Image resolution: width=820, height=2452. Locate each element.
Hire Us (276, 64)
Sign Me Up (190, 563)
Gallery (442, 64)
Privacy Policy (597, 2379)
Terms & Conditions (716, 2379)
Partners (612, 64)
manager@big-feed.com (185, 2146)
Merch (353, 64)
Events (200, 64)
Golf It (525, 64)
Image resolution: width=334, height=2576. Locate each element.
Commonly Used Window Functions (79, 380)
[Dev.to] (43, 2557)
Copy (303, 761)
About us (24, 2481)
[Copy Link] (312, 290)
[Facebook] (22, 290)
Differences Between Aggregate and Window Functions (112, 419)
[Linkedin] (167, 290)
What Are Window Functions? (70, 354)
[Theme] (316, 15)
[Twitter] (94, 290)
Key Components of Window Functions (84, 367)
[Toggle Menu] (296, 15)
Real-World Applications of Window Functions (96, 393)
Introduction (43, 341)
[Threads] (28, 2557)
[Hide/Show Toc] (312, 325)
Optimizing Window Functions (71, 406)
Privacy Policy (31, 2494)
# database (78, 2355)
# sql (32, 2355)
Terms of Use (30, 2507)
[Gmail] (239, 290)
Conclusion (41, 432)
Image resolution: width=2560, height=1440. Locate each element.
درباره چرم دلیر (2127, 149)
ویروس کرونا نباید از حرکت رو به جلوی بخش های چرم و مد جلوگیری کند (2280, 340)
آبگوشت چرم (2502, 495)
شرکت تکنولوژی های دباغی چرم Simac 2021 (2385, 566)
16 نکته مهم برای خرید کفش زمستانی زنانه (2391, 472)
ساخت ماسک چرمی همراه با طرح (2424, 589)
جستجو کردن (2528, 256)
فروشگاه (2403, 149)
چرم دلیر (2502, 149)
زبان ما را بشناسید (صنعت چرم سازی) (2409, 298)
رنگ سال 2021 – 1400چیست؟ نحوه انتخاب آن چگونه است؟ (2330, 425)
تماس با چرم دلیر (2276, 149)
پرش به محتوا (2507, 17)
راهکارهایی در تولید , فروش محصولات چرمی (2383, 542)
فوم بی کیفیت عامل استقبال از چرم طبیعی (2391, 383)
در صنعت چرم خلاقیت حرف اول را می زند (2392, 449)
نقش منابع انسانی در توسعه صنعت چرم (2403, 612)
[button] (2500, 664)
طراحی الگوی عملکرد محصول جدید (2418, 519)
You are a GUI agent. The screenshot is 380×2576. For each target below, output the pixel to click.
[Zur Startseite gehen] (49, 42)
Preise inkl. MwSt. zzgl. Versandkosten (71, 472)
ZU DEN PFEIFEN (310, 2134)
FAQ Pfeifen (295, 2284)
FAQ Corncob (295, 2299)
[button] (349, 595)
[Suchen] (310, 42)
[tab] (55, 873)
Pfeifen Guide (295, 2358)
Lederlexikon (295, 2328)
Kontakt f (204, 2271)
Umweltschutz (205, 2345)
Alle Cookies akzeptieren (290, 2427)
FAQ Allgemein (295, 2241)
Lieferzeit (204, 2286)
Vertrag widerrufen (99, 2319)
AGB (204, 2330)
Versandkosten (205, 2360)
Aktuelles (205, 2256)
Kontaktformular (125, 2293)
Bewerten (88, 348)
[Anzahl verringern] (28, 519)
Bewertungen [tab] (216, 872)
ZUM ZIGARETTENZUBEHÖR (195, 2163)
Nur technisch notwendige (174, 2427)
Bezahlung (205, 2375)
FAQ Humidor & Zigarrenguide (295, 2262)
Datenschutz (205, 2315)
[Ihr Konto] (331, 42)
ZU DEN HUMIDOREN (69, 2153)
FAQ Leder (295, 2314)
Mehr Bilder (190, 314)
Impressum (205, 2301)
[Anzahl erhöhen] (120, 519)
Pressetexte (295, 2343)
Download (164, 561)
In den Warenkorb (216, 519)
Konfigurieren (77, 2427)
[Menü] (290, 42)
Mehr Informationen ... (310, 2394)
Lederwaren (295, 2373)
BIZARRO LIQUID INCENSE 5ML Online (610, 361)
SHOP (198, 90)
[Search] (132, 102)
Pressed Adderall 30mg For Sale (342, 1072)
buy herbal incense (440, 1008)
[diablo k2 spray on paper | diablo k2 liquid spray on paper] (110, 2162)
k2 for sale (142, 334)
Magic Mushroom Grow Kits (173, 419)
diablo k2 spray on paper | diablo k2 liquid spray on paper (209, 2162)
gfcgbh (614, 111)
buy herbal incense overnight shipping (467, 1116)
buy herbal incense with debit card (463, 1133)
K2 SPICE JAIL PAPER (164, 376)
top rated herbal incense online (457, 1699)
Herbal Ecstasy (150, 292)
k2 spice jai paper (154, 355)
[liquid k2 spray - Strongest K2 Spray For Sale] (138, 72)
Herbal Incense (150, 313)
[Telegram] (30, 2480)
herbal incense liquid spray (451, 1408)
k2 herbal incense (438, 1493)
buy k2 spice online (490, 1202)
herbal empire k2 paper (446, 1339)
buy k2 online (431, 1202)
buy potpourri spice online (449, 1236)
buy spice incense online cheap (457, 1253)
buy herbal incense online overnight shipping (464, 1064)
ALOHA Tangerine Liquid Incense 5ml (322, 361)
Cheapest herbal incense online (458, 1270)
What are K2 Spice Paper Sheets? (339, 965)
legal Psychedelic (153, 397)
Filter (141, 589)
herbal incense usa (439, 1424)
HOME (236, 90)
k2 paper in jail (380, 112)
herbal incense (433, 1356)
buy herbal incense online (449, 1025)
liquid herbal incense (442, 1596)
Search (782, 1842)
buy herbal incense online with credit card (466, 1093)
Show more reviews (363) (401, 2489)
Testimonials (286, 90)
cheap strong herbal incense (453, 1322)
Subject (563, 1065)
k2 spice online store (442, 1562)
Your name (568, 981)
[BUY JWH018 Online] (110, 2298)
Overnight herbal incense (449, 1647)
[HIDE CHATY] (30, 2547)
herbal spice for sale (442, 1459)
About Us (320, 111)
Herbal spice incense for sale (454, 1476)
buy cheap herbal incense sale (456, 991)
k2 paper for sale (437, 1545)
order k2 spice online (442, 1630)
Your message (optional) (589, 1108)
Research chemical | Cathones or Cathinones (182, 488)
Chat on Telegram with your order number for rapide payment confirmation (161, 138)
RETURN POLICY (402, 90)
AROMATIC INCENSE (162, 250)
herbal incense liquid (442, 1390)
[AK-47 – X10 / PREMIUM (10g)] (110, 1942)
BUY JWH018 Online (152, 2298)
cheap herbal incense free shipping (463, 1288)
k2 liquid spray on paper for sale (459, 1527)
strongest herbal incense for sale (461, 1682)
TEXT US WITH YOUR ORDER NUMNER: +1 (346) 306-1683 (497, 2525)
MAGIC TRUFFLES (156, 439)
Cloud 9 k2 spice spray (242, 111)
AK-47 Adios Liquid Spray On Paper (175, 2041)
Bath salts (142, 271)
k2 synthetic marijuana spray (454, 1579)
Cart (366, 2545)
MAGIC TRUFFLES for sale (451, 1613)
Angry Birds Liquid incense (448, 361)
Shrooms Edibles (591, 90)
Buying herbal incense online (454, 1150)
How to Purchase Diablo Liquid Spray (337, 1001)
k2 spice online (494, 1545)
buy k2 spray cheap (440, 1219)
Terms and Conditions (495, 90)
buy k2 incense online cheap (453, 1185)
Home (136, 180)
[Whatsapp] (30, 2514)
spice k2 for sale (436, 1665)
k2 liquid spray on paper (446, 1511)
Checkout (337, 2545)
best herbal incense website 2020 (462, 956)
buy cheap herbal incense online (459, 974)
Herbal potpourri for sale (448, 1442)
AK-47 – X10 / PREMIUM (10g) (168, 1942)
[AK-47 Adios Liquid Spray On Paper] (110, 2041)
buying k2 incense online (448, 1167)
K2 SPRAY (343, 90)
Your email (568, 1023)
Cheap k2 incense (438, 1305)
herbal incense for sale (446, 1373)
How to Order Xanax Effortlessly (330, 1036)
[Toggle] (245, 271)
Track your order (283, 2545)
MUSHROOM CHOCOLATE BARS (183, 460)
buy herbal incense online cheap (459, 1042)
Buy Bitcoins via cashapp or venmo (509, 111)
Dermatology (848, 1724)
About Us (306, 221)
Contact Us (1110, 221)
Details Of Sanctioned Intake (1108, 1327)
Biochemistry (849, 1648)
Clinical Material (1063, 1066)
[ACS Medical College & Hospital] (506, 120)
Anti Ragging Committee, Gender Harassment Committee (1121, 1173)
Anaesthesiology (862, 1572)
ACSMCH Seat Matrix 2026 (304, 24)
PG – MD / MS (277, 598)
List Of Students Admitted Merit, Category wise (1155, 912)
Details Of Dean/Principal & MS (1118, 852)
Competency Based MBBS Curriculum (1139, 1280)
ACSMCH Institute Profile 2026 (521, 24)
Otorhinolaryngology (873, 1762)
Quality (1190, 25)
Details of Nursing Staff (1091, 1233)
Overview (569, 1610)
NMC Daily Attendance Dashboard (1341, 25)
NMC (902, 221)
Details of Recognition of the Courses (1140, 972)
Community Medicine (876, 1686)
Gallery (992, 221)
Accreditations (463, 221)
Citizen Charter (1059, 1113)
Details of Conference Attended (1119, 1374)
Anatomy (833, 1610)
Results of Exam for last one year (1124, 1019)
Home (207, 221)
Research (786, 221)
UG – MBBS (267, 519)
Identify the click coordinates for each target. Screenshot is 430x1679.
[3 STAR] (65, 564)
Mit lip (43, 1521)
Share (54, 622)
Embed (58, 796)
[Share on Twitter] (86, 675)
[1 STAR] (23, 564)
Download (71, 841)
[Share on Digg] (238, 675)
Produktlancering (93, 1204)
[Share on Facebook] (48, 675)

◆ Task objective ◆
In the entries above, which lines hold the word "resolution"? Copy them out.

◆ Task answer ◆
Image resolution: width=820, height=2452. Locate each element.
Image resolution: width=334, height=2576. Locate each element.
Image resolution: width=2560, height=1440. Locate each element.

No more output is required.